The existing poverty line could be improved by adding some income sources and subtracting some expenses (example: child care). Unfortunately, the administration’s proposal for a "supplemental poverty measure" in 2011—to complement, not replace, the existing poverty line—goes beyond that. The new poverty number would compound public confusion. It also raises questions about whether the statistic is tailored to favor a political agenda.

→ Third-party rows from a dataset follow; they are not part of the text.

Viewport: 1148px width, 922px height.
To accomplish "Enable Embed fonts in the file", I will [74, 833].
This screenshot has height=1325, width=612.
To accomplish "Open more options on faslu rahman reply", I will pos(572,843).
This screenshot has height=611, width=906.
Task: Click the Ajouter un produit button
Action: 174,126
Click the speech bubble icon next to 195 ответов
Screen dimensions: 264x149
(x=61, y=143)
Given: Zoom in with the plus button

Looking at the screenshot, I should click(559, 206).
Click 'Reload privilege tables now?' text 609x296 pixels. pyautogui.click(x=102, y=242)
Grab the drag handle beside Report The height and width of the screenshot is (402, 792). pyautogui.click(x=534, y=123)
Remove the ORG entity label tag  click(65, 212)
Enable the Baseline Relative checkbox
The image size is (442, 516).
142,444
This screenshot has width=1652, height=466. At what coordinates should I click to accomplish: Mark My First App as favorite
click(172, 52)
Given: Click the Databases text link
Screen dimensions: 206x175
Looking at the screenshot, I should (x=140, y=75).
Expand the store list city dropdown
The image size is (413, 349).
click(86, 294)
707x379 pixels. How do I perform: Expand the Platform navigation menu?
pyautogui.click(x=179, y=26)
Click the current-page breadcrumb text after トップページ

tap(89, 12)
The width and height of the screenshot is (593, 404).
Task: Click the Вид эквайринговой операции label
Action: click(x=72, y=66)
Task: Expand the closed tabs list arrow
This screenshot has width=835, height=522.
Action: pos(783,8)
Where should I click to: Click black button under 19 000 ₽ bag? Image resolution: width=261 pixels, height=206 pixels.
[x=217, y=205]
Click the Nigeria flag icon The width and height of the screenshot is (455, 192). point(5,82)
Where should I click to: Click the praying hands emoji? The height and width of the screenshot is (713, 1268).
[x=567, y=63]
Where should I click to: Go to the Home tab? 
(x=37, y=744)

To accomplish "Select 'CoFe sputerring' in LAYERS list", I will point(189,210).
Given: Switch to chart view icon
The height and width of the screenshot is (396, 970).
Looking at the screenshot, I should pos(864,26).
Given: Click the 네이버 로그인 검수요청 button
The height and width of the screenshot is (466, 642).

The "supplemental measure" ties the poverty threshold to what the poorest third of Americans spend on food, housing, clothing, and utilities. The actual threshold not yet calculated—will probably be higher than today’s poverty line. Moreover, this definition has strange consequences. Suppose that all Americans doubled their income tomorrow, and suppose that their spending on food, clothing, housing, and utilities also doubled. That would seem to signify less poverty—but not by the new poverty measure. It wouldn’t decline, because the poverty threshold would go up as spending went up. Many Americans would find this weird., people get richer, but "poverty" stays stuck.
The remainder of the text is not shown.